REQUIRED ACTION →
Two lines below mark the span: the one containing "in quick toolbar?" and the one containing "Given: Click the README book icon". Set down both, plus every line between, exactly as they stand, and nothing else.

DATA TO EXAMINE →
——
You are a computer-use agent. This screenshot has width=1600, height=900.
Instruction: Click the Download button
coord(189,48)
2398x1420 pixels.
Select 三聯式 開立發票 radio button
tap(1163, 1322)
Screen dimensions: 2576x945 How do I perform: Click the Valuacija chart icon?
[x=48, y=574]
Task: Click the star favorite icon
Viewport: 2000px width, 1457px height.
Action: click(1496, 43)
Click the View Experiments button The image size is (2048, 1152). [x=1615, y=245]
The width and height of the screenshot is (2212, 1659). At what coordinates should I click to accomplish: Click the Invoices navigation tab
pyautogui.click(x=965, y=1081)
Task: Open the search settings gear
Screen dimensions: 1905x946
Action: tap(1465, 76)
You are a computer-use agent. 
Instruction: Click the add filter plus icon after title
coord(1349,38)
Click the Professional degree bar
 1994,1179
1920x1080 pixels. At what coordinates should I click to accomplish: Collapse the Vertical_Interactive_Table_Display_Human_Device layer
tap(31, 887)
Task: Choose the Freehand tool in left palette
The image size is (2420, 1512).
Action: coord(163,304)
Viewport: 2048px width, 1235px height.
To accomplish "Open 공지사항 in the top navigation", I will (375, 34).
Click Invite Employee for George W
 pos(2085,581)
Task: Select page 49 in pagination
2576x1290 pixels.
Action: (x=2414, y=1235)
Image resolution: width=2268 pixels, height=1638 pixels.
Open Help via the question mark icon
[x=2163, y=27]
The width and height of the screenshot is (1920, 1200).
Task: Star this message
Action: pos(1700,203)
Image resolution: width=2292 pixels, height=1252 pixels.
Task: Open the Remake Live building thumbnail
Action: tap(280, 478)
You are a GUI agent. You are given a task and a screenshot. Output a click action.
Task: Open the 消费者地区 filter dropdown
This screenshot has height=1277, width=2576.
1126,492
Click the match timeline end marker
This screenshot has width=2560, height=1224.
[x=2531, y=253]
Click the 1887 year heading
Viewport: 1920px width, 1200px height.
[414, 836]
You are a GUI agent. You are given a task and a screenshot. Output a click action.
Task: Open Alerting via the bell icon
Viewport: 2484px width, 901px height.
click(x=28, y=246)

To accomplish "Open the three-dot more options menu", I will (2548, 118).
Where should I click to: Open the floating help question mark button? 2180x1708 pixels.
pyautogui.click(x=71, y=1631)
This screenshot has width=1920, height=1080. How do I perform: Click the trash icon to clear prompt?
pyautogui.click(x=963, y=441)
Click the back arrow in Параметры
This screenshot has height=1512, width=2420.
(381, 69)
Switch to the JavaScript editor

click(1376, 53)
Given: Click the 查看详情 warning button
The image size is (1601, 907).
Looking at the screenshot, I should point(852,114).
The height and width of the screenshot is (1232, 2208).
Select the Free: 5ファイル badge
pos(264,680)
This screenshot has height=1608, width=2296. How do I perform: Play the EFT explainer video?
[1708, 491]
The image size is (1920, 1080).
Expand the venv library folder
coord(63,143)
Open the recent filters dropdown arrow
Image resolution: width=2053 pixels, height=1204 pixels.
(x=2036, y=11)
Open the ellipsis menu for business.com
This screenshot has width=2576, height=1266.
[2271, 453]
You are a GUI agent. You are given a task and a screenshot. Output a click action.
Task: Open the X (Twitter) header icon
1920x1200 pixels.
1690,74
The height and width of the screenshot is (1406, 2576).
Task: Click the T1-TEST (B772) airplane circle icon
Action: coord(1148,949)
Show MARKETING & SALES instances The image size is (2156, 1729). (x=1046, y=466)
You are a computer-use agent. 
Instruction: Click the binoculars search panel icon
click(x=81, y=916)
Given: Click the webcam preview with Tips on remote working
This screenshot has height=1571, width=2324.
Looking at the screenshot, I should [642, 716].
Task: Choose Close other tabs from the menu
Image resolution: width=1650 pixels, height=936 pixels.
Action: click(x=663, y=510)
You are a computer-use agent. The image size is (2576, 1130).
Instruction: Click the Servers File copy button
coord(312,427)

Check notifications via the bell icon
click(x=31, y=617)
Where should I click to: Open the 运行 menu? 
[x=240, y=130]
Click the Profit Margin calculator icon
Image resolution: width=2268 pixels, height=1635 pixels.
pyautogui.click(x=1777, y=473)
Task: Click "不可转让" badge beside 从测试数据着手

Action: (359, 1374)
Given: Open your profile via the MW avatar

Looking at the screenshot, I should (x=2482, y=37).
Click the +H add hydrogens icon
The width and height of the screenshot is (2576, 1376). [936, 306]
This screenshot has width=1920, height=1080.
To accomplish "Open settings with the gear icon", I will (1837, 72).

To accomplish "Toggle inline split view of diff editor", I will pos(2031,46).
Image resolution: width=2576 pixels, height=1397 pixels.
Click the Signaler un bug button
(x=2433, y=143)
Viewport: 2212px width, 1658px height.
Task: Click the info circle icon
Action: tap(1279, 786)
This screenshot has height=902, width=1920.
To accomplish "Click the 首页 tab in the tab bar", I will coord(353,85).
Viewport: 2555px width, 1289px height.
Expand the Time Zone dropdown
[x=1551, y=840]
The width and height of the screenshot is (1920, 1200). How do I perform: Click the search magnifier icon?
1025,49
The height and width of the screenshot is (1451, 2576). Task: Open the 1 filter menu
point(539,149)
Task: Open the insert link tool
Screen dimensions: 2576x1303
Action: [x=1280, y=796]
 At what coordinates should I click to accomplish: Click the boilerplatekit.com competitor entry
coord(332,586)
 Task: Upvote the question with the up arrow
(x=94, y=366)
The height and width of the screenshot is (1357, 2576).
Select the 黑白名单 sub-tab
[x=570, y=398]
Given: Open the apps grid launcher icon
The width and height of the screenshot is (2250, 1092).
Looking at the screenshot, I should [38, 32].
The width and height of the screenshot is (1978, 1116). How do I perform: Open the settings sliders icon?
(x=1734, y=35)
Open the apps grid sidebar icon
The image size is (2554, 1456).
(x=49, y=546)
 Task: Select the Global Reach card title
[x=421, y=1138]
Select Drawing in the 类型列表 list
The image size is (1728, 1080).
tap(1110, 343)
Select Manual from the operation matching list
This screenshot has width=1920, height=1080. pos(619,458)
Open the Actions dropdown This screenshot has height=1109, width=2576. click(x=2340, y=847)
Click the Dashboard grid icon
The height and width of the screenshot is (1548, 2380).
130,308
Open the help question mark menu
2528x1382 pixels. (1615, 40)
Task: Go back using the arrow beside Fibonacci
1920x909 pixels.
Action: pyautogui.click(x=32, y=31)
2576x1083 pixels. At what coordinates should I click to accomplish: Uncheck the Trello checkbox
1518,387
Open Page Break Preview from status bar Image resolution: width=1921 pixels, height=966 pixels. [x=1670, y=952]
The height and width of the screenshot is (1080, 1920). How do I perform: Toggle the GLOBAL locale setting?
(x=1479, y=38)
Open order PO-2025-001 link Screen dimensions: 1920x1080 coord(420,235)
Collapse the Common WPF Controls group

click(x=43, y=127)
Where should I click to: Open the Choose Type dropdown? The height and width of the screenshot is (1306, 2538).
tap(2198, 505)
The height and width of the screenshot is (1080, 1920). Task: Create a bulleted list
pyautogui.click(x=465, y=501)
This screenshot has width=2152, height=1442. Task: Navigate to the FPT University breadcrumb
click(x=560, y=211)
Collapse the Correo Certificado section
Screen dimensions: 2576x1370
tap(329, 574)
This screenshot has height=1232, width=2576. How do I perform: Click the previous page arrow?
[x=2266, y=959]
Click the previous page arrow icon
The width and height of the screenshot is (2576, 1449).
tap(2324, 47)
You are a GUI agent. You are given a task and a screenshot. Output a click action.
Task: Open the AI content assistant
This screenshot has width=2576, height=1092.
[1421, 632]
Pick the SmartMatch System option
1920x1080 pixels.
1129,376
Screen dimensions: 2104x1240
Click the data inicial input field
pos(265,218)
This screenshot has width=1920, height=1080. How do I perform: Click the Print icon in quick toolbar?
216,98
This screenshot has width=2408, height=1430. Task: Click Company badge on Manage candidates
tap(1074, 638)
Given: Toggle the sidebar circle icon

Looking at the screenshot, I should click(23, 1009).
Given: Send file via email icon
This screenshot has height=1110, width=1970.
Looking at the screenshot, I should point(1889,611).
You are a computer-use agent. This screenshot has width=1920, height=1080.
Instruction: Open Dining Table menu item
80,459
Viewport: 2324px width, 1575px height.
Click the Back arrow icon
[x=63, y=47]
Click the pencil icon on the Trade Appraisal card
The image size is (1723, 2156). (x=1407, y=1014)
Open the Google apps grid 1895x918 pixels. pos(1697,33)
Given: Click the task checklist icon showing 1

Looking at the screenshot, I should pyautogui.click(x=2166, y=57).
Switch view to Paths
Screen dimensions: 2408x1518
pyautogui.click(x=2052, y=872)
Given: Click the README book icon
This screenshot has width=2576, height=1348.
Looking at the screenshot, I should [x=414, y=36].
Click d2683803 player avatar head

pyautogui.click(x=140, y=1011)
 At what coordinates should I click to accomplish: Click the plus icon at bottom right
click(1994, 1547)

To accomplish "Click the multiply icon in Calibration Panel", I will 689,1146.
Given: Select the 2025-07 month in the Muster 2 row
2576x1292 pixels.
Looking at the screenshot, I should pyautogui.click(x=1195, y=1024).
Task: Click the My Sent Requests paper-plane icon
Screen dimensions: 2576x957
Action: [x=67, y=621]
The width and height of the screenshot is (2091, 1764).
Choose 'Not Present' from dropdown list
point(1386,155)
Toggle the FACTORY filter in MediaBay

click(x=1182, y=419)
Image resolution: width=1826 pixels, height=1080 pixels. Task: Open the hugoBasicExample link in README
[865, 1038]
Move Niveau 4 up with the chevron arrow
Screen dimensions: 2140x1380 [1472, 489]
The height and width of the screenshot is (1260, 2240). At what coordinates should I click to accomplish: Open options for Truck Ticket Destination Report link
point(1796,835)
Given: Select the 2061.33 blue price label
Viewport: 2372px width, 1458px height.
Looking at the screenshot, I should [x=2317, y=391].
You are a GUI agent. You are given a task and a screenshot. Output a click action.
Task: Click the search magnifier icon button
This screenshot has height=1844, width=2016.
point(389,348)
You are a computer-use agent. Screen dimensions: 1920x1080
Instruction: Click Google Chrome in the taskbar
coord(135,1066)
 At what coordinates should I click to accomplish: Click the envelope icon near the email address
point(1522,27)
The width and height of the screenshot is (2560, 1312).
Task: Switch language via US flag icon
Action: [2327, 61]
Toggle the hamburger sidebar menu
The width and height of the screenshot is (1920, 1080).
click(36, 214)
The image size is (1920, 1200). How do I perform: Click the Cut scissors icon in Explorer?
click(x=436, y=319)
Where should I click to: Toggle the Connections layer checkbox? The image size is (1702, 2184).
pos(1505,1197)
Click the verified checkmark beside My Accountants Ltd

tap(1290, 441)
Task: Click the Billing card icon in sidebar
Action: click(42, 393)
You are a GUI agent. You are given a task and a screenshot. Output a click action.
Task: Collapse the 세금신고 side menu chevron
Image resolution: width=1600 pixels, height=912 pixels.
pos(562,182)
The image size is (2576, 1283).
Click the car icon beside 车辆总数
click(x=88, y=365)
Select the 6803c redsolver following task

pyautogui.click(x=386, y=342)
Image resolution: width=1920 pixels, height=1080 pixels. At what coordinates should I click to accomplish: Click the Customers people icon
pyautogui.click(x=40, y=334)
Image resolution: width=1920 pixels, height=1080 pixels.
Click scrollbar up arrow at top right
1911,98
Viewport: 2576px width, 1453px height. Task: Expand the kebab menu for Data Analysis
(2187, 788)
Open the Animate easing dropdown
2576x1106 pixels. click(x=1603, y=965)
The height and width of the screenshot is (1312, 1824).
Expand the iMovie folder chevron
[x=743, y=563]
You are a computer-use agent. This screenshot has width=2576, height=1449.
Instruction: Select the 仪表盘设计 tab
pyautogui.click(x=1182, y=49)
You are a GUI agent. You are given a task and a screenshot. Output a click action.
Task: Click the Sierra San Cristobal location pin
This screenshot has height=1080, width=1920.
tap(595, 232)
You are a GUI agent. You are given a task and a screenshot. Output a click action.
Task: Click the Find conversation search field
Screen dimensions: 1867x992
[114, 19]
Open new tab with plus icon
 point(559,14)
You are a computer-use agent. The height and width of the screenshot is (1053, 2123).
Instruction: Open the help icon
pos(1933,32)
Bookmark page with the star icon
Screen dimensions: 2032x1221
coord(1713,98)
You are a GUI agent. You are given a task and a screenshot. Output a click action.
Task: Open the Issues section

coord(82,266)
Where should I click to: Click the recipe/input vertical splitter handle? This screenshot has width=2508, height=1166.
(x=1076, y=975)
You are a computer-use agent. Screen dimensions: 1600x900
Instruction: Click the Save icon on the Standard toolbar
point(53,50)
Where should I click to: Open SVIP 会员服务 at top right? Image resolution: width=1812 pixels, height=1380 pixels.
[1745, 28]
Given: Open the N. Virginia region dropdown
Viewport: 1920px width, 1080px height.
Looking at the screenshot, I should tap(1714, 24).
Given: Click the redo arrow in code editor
——
EXERCISE RESULT →
This screenshot has width=1920, height=1080. How do I perform: Click the Print icon in quick toolbar?
216,98
This screenshot has width=2408, height=1430. Task: Click Company badge on Manage candidates
tap(1074, 638)
Given: Toggle the sidebar circle icon

Looking at the screenshot, I should click(23, 1009).
Given: Send file via email icon
This screenshot has height=1110, width=1970.
Looking at the screenshot, I should point(1889,611).
You are a computer-use agent. This screenshot has width=1920, height=1080.
Instruction: Open Dining Table menu item
80,459
Viewport: 2324px width, 1575px height.
Click the Back arrow icon
[x=63, y=47]
Click the pencil icon on the Trade Appraisal card
The image size is (1723, 2156). (x=1407, y=1014)
Open the Google apps grid 1895x918 pixels. pos(1697,33)
Given: Click the task checklist icon showing 1

Looking at the screenshot, I should pyautogui.click(x=2166, y=57).
Switch view to Paths
Screen dimensions: 2408x1518
pyautogui.click(x=2052, y=872)
Given: Click the README book icon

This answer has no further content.